Raw sugar isn’t even really raw. It’s just slightly less refined.  According to the FDA, “Raw sugar is the term generally applied to the intermediate food product as it leaves the sugar factory mill for further refinement in sugar refineries before use as food. In general, raw sugar is unsuitable for human food use because it contains extraneous impurities which are removed in the refining process. On occasion the agency has taken action against raw sugar intended for human food use without further refinement which was found to contain impurities rendering it unsuitable for food use. The only practical process for freeing raw sugar of such impurities such as filth, dirt, and decomposition is the usual refining process of sugar refiners.”
Studies have shown that sugar contributes to diseases such as obesity, premature aging, osteoporosis, hyperactivity in children,  heart disease, autoimmune diseases such as arthritis, asthma, and multiple sclerosis, tooth decay, and etc.
According to Lewis Cantley, director of the Cancer Center at Beth Israel Deaconess Medical Center at Harvard Medical School, as much as 80 percent of all cancers are “driven by either mutations or environmental factors that work to enhance or mimic the effect of insulin on the incipient tumor cells,” Gary Taubes reports, stating:
“As it was explained to me by Craig Thompson, who has done much of this research and is now president of Memorial Sloan-Kettering Cancer Center in New York, the cells of many human cancers come to depend on insulin to provide the fuel (blood sugar) and materials they need to grow and multiply. Insulin and insulin-like growth factor (and related growth factors) also provide the signal, in effect, to do it.

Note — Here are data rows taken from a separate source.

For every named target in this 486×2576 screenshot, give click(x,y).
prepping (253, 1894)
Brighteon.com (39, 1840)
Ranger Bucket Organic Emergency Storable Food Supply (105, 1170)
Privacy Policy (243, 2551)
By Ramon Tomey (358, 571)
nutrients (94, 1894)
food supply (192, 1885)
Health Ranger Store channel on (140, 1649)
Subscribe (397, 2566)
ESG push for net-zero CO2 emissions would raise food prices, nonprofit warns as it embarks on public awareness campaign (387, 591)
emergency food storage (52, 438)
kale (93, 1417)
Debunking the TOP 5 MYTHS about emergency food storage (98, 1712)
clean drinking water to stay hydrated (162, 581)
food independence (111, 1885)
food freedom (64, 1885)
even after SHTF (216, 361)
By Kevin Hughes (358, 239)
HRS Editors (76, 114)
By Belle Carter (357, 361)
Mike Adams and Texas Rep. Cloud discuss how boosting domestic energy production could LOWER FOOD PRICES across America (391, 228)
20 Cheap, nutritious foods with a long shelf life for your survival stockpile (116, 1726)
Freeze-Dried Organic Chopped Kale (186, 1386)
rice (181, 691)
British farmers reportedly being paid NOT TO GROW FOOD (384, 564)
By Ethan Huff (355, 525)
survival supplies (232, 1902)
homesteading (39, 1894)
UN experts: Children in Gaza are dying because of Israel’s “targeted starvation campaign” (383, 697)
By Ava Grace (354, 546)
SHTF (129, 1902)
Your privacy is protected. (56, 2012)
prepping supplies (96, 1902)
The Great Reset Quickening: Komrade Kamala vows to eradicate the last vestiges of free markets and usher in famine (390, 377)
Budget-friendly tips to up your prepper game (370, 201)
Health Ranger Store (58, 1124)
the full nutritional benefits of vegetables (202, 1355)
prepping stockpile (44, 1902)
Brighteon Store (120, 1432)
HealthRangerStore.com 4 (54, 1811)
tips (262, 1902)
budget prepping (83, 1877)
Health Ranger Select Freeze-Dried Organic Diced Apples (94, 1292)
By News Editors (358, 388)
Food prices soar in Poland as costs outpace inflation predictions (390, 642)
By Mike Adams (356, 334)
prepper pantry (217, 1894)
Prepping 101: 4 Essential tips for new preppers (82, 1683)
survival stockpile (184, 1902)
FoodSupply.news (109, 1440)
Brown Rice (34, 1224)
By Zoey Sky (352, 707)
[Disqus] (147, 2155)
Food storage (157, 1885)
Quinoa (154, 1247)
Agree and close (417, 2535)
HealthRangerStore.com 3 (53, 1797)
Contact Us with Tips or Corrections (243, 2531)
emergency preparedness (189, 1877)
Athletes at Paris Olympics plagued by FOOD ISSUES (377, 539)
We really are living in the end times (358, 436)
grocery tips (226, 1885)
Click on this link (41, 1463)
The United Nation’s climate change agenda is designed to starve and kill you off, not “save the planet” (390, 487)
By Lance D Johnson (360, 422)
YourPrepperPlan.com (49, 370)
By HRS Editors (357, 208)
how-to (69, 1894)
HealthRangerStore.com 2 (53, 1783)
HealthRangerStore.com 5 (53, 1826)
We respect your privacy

The more insulin, the better they do.
Some cancers develop mutations that serve the purpose of increasing the influence of insulin on the cell; others take advantage of the elevated insulin levels that are common to metabolic syndrome, obesity and type 2 diabetes.
Some do both.
Thompson believes that many pre-cancerous cells would never acquire the mutations that turn them into malignant tumors if they weren’t being driven by insulin to take up more and more blood sugar and metabolize it.